April 25, 2007

.htaccess and mod_rewrite (continued)

Posted at April 25, 2007 08:36 PM

Note: To make this easier for you, here are direct links for Part 1 and Part 2 of this brief .htaccess tutorial.

Let's jump right in and move on to some of the single character pre-defined modifiers we can use with mod_rewrite to make it do its magic.

^ (Caret) - The character is one of those pre-defined modifiers that actually has two meanings and purposes, depending upon where it's being used.

Most of the time you use it you can remember it as being equal to Starts With. Such as below.

Example: RewriteCond %{HTTP_HOST} ^domain\.com [NC]

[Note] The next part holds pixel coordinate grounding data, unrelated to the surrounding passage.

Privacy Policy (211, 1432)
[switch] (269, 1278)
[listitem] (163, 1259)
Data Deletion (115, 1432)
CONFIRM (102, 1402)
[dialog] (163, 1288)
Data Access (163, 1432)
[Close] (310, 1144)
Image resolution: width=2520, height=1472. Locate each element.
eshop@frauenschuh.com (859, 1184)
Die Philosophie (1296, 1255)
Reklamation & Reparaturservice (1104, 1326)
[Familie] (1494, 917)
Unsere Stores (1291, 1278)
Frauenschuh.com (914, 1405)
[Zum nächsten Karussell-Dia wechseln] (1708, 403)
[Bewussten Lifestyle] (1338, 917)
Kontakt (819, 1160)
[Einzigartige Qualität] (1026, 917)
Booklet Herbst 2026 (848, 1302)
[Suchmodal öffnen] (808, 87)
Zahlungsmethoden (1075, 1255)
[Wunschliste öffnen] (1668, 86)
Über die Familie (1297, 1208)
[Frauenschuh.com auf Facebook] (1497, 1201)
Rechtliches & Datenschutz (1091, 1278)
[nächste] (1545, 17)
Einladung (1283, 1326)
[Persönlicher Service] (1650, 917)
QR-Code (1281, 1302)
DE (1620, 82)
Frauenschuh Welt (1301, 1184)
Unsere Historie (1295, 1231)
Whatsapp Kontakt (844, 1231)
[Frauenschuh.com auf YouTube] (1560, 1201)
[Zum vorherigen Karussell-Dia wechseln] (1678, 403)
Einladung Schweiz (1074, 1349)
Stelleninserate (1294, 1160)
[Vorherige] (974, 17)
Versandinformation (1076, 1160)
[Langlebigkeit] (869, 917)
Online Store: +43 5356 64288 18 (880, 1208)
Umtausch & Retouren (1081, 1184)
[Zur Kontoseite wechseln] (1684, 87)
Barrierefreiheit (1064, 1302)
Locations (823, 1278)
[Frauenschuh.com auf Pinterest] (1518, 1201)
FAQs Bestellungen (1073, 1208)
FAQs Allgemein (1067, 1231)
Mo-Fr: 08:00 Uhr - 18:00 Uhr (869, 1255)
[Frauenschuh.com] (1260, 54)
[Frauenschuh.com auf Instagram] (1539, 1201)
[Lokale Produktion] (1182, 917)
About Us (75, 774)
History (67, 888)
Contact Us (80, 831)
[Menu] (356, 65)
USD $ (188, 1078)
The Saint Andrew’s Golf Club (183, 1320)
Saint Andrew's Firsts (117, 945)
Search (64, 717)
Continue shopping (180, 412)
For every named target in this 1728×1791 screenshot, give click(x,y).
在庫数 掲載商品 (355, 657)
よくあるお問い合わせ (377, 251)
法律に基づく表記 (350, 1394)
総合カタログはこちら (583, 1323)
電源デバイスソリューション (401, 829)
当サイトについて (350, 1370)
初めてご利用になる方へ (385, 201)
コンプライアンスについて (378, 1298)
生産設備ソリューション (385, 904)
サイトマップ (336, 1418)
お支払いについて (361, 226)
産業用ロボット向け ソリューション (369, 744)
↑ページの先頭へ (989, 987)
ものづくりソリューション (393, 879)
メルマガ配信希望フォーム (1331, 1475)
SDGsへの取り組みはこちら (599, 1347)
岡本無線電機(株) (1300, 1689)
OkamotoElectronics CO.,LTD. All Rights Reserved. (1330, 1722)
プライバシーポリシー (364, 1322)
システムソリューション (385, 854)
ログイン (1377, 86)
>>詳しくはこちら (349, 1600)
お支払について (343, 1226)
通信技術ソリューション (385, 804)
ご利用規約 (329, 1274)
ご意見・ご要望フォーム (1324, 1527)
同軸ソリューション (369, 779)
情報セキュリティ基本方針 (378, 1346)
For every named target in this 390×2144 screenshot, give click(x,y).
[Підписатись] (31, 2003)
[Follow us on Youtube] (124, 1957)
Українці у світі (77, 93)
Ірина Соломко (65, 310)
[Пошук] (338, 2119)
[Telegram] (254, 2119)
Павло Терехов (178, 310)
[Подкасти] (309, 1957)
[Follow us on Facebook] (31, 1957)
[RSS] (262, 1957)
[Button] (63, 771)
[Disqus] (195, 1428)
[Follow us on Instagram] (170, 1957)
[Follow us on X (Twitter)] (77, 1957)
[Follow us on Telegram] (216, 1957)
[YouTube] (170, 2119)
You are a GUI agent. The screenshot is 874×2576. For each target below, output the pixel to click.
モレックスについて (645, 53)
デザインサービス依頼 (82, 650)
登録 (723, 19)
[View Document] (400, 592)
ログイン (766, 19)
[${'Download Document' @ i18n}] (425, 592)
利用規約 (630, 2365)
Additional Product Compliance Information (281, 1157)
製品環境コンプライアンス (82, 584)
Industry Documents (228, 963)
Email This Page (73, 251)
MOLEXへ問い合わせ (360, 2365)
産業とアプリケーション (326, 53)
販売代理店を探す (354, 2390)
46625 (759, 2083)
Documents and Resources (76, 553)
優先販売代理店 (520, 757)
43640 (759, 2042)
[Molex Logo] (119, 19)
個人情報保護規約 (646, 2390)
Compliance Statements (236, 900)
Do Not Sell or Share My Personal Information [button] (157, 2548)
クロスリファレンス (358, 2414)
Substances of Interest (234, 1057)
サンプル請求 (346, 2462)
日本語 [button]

As already discussed, the above equates to saying in English The HTTP_HOST variable starts with domain.com

The other use for a ^ caret is when it's inside of an Expression grouping, which we covered in the last section. The way to remember an Expression Grouping is that it's going to be enclosed inside square brackets. ala [0-9]

When a caret appears inside an expression grouping the ^ means Not. It's easier to explain with an example.

Example: RewriteRule ^store/[^0-9] /store/index.php?prodid=$1

In the above the first caret (before "store") means Starts With. The second caret (preceeding the zero) means Not. So in English it will test as true --or match-- if the request is to www.domain.com/store/a or any other version where the last character is Not a number between 0 and 9. Most think this would mean any letter, but it really means any single character. So something like www.domain.com/~ and www.domain.com/& would also match.

The caret is about the only one to remember this dual meaning. 99% of the time you'll be using it to mean Starts With, but there are those rare occasions (I'll cover some later) where it can be useful to mean Not inside an expression grouping.

! (Exclamation Point) - The exclamation point is one of those that is really cool. It means Not during normal mod_rewrites. You'll sometimes see these instances referred to a Negative Match. Meaning you're trying to test true for everything but one very specific instance.

Many times it's much easier to use a negative match because you know what you don't want to happen, whereas it could be difficult or impossible to imagine every possible positive match.

Example: RewriteCond %{HTTP_HOST} !^www\.domain\.com [NC]

The above simply says The HTTP_HOST variable does not start with "www.domain.com" Clean and simple. In its normal use the ! will be at the very beginning of your conditional statement. Generally it is not allowed in the center of an equation, because there is already the [^a-z] Not expression option.

One different way an exclamation can be used is when it appears on the Right side of the equation. In this case it stands for No Rewrite. I'm not going to go into it much here because frankly it's not used often. When it is used on the right side it's usually done to see if a file or directory exists.

| (Pipe) - The Pipe character equates to the word or and can be used to match alternate text or expressions that are grouped inside a set of parentheses. (see below for parens grouping.)

Example: RewriteCond %{REQUEST_URI} ^/(index|home|default)\.php

The above would test true for www.domain.com/index.php, www.domain.com/home.php and www.domain.com/default.php.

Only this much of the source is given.